§ **PROBLEM DESCRIPTION**
The answer should consist of each line from the data below that includes "Conditions".

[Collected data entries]
--

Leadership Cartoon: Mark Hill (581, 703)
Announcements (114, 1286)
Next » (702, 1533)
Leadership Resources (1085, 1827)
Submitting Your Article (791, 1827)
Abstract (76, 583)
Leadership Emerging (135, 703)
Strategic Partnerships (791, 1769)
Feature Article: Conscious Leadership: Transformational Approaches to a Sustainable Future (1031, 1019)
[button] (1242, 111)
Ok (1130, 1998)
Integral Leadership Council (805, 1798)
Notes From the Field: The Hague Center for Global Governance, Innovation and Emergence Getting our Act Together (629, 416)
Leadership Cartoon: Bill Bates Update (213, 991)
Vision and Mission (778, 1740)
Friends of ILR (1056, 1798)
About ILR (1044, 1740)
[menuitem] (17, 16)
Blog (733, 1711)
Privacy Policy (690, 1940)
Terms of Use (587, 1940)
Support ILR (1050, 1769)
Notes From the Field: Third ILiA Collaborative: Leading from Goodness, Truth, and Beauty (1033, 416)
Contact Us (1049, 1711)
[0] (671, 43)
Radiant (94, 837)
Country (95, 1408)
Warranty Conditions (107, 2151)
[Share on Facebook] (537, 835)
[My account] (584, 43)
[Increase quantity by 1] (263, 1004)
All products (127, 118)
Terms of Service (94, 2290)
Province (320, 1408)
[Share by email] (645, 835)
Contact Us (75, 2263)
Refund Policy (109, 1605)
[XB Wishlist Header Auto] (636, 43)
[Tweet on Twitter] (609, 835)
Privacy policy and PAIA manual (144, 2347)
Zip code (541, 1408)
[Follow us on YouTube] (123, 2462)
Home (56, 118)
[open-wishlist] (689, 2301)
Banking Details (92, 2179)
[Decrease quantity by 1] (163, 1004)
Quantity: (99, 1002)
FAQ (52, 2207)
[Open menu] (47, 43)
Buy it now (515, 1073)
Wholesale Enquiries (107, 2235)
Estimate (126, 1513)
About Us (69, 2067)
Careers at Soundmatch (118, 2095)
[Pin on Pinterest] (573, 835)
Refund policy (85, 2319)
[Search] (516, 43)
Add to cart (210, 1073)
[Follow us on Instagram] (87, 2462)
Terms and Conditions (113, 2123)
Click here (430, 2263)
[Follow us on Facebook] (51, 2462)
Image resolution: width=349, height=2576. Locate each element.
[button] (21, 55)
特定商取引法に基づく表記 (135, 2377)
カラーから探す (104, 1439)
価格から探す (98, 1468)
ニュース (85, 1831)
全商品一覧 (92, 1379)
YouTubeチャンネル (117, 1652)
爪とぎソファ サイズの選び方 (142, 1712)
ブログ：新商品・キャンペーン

--

§ **ANSWER FOR THIS EXERCISE**
Warranty Conditions (107, 2151)
Terms and Conditions (113, 2123)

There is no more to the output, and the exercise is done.